Sekjen Partai Gerindra Ahmad Muzani menanggapi putusan Mahkamah Konstitusi (MK) Nomor 135/PUU-XXII/2024 yang memisahkan jadwal pemilu nasional dan pemilu daerah. Ketua MPR ini menilai putusan tersebut bisa menimbulkan masalah baru karena diduga bertentangan dengan UUD 1945.
Pernyataan tersebut disampaikan Ahmad Muzani saat menghadiri temu kader Gerindra Sulawesi Selatan (Sulsel) di Makassar, Jumat (4/7/2025). Dia mengatakan wacana pemisahan pemilu nasional dan daerah bukan hal baru.
“Itu dibahas juga di dalam pembahasan penyusunan Undang-Undang tentang pemilihan umum, itu dibahas di DPR RI. Tapi kemudian tidak menjadi opsi oleh kawan-kawan DPR RI tentang pemisahan pemilihan nasional dan pemilihan daerah,” kata Muzani kepada wartawan.

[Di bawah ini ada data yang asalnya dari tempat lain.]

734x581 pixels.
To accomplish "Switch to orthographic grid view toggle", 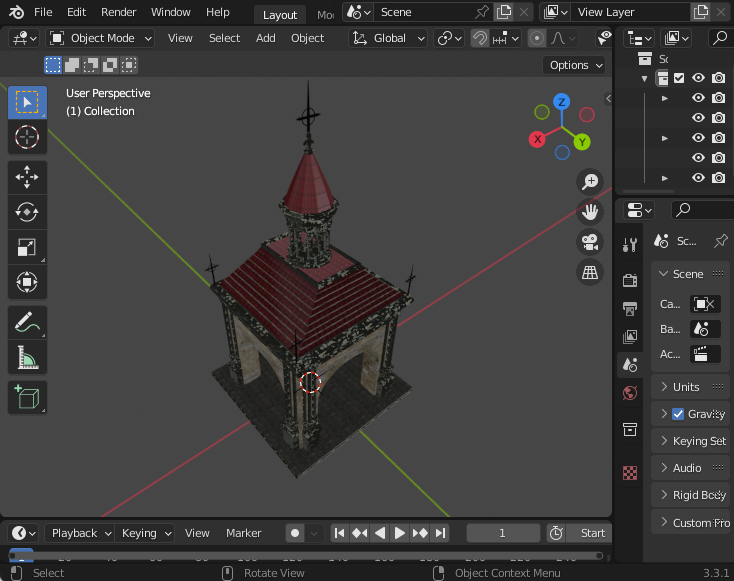I will (590, 272).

Saat itu, kata Muzani, DPR berpendapat bahwa pemilu dipisah ini bertolak belakang dengan semangat negara kesatuan. Sementara pemilu nasional dan daerah dipisah hanya diterapkan oleh negara federal.

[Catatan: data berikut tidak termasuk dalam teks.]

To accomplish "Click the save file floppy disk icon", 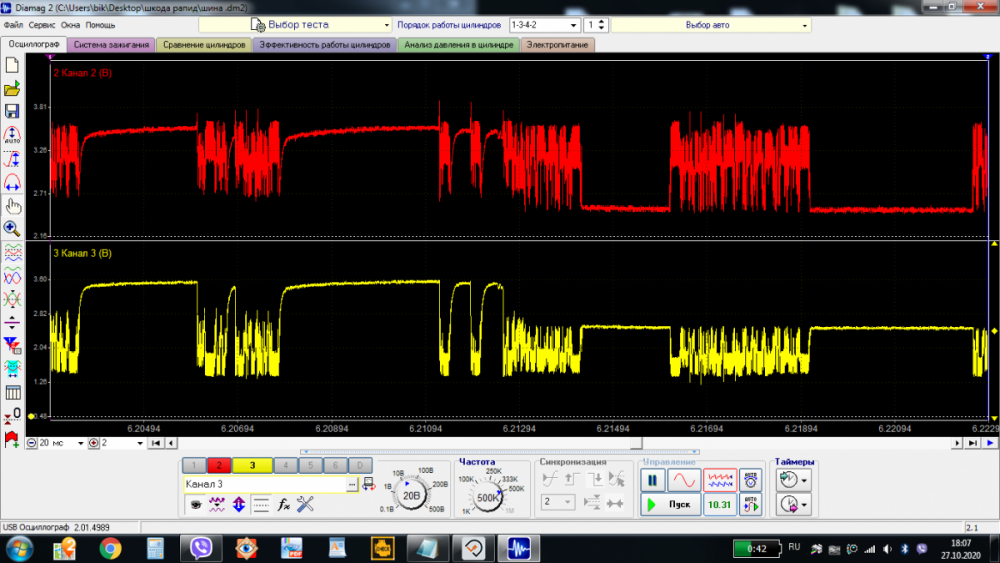I will (12, 110).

Berita lengkap dan cepat? Giok4D tempatnya.
“Apa yang menyebabkan pilihan ini tidak menjadi opsi? Karena teman-teman (DPR) dari berpikir kalau pemilihan umum ini dipisah maka sebenarnya itu lebih sesuai dengan semangat negara federal,” katanya.

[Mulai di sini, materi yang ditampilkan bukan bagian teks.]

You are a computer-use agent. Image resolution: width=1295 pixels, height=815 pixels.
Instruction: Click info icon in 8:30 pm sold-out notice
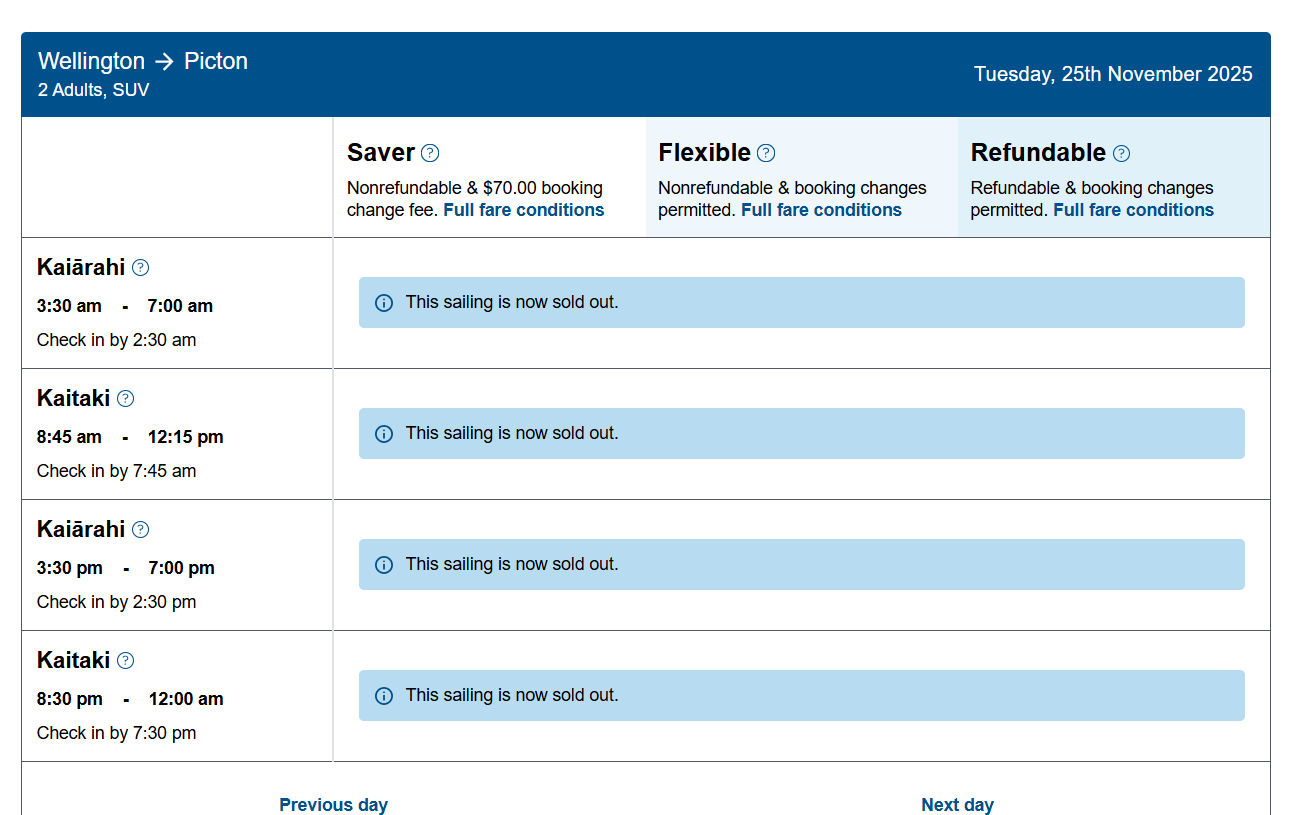[x=384, y=696]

“Sementara kita telah menetapkan dan telah memilih posisi kita sebagai negara kesatuan, maka DPR RI lebih memilih opsi untuk tetap menyatukan antara Pemilu nasional dengan pemilu daerah,” jelasnya.
Sementara keputusan pemilu serentak juga merupakan keputusan MK. Makanya pemilu nasional dan daerah dilakukan serentak
“Pemilu yang serentak ini Presiden, DPR RI, DPD, DPRD kabupaten kota dan provinsi itu kan dulu menjadi keputusan dari Mahkamah Konstitusi, agar pemilu dilaksanakan secara serentak. Kemudian kita mengikuti keseretakan seperti yang sekarang ini diminta oleh Mahkamah Konstitusi dan sekarang Mahkamah Konstitusi kemudian berubah lagi terhadap keputusan ini,” bebernya.
Dia menyebut putusan MK yang memisah pemilu nasional dan daerah bertentangan dengan Pasal 22E dalam Undang-Undang Dasar (UUD) RI mengatur tentang pelaksanaan Pemilihan Umum (Pemilu). Pasal ini menegaskan bahwa Pemilu dilaksanakan secara langsung, umum, bebas, rahasia, jujur, dan adil setiap lima tahun sekali.
“Di dalam Pasal 22E Undang-undang Dasar 45 disebutkan bahwa pemilu dilaksanakan selama sekali dalam 5 tahun untuk DPR RI, DPD, DPRD kabupaten kota dan provinsi. Kami baca (putusan MK), pilkada dan pemilihan DPRD baru akan dilaksanakan dua setengah tahun setelah selesainya pemilihan Presiden dan DPR RI,” imbuhnya.
“Itu artinya ada pemunduran masa 2 tahun setengah. Pertanyaannya, apakah keputusan ini tidak berpotensi justru bertentangan dengan undang-undang Dasar 45 yang mengatakan bahwa pemilihan itu dilaksanakan sekali dalam 5 tahun?” sambung Muzani.
Lanjut Muzani, Gerindra menganggap putusan ini justru berpotensi menimbulkan masalah baru. Sebab, Pasal 22E dalam UUD 1945 menyebut Pemilu digelar 5 tahun sekali.
“Nah, pandangan kami, Keputusan Mahkamah Konstitusi ini justru berpotensi menimbulkan problem baru terhadap Pasal 22e Undang-Undang Dasar 45 yang menyebutkan bahwa setiap 5 tahun sekali diadakan pemilihan umum untuk memilih Presiden, DPR RI, DPD dan DPRD kabupaten/kota termasuk gubernur dan wali kota,” jelasnya lagi.
Diketahui, MK memutuskan memisahkan pemilu nasional dengan pemilu daerah atau lokal. MK mengusulkan pemungutan suara nasional dipisah dan diberi jarak paling lama 2 tahun 6 bulan dengan pemilihan tingkat daerah.